Eur Rev Med Pharmacol Sci 2018; 22 (14): 4642-4647
DOI: 10.26355/eurrev_201807_15523

MiR-138-5p is downregulated in patients with atrial fibrillation and reverses cardiac fibrotic remodeling via repressing CYP11B2

H. Xie, J.-L. Fu, C. Xie

Department of Cardiovascular Medicine, Renmin Hospital, Hubei University of Medicine, Hubei, China. xie580@sina.com


OBJECTIVE: To investigate the connection between atrial fibrillation (AF) and miR-138-5p and to further explore the possible mechanism.

PATIENTS AND METHODS: MiR-138-5p expression of right atrial appendage (RAA) tissues in 28 patients with AF and 22 patients with sinus rhythm (SR) was detected by quantitative reverse transcriptase-polymerase chain reaction (qRT-PCR). Moreover, cell proliferation assay was conducted in AC16 cells which were transfected by miR-138-5p inhibitors or mimics. Furthermore, Western blot assay, luciferase assay, and RNA immunoprecipitation assay were performed to uncover the mechanism.
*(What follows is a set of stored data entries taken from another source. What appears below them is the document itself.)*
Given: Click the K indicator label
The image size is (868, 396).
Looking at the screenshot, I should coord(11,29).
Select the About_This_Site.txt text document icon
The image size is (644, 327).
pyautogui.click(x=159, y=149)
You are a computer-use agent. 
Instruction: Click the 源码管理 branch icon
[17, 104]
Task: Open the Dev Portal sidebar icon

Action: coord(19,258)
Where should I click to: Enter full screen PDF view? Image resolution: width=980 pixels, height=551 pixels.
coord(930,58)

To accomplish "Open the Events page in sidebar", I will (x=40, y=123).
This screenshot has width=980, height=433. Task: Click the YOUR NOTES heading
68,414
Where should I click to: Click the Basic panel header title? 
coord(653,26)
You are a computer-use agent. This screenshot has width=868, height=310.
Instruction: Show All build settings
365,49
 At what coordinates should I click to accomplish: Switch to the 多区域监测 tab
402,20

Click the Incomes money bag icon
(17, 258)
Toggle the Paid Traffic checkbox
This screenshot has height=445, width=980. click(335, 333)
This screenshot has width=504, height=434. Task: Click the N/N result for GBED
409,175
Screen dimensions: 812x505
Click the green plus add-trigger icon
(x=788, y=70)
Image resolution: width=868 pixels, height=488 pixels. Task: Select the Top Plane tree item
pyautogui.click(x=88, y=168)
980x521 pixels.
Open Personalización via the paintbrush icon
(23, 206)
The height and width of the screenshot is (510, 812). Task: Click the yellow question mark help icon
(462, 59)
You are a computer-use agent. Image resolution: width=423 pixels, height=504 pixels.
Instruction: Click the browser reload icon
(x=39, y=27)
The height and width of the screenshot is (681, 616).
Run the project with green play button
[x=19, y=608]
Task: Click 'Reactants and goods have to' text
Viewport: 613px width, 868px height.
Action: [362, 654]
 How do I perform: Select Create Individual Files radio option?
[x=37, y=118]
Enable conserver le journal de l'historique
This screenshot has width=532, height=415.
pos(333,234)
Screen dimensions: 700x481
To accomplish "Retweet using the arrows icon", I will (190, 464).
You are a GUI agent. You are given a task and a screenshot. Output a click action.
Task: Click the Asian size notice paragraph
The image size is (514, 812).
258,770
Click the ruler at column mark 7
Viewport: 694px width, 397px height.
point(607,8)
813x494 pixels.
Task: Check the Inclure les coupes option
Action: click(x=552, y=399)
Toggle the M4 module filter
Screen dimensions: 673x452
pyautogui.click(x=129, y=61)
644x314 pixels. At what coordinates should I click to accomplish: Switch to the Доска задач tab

RESULTS: In the present research, miR-138-5p expression in RAA samples decreased significantly in AF patients than that in SR ones. Moreover, in AC16 cells, higher miR-138-5p expression level suppressed cell growth, while cell growth was promoted after miR-138-5p was knockdown. In addition, further experiments showed that CYP11B2 acted as the main target of miR-138-5p and its expression in AF tissues negatively correlated to miR-138-5p expression.

CONCLUSIONS: All the results above elucidated that cell proliferation of AF could be inhibited by miR-138-5p via suppressing CYP11B2, which may offer a new vision for interpreting the mechanism of AF development.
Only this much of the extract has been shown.